Background

The Great Canadian Hairy Star Party was an educational initiative produced by ScienceWeb in 1996. It featured observations, sketches, and other artwork from students across Canada related to Comet Hyakutake, a spectacular comet that passed close to Earth in March of that year. Centre Consolidated Elementary School in Lunenburg, Nova Scotia participated by having students submit their personal observations on a dedicated website.

I was one of those students.

The servers hosting the original content were decommissioned in the early 2000s, and much of the data was lost. A few remnants of the effort remain in the following locations:

  • The project is mentioned on the CM Bulletin Board, Volume III, Number 14 — March 14, 1997.
  • Some partial snapshots can be found on the Wayback Machine, but you need to know the exact URLs to find them, and some elements are either missing or corrupted.

I recently successfully recovered the page and have hosted it at the link above for posterity. It is a nostalgic glimpse into the early days of the web, before the era of big social media and large language models, when the internet was a more personal and creative space for individuals to share their passions and projects.

Restoration Process

I attempted to preserve the original page as faithfully as possible. Here’s the process I followed to recover it.

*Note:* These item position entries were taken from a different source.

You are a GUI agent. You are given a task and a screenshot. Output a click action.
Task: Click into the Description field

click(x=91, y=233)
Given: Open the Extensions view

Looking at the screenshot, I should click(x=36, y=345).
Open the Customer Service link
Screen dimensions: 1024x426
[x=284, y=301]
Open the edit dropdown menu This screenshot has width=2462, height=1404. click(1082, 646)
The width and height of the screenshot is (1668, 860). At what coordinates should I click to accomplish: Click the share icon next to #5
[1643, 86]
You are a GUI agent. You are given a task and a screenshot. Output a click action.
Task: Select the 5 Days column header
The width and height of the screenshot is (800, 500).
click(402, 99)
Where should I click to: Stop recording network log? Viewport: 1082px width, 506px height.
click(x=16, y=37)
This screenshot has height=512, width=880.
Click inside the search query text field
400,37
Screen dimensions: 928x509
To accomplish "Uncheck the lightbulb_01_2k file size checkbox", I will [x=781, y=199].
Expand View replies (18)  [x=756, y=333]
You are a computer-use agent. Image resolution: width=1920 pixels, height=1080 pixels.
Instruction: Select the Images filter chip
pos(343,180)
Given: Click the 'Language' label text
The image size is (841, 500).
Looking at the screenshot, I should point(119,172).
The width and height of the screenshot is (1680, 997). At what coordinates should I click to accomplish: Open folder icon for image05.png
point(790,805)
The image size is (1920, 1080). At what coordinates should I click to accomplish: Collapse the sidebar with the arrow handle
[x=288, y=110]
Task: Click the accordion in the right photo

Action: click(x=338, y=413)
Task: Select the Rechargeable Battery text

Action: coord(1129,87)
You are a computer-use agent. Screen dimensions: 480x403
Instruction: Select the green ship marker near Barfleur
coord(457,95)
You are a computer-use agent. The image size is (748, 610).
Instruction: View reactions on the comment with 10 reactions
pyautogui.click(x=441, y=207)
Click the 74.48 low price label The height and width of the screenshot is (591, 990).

  • I started with an old box of hard drives and USB sticks in my basement, vaguely recalling I had a copy of the original files somewhere. After some digging, I found an old hard drive labeled “Travis very old Toshiba HD”. I connected it to my computer using a SATA-to-USB adapter like this:

Figure 1
Figure 1. This did not work.

corrupted drive

  • It didn’t work on my MacBook. Elena patiently allowed me to try on her Windows machines—no luck. I tried a few different adapters and cables, but the drive was not recognized by any of the machines.
  • I had partitioned that drive into two parts while in grad school (including a small Linux partition to run ROS), so I think that may have contributed to the issue.

recovery

  • I was able to get power to the drive and recover the content using the Cleverfiles Disk Drill recovery tool. It took roughly three hours of rummaging through over 300 GB of partially organized data, but I eventually found the original files and most of the associated assets.
  • Several image assets (mainly GIFs) were partially corrupted and could not be repaired.

reconstruction

  • Fortunately, the .htm file was intact, and I was able to extract the original URL: http://www.scienceweb.org/astro/comet/kids/ccs73.html.
  • Having this URL allowed me to find older versions of the files on the Wayback Machine archive.
  • One remaining asset (west.gif) was not available in the archive. Based on the filename and context, I found what I believe to be a copy of the original image here.
  • I made only minor edits to the .htm file to enable hosting on my own server.

Result

The result is a near-faithful reconstruction of the original, very 90’s style page.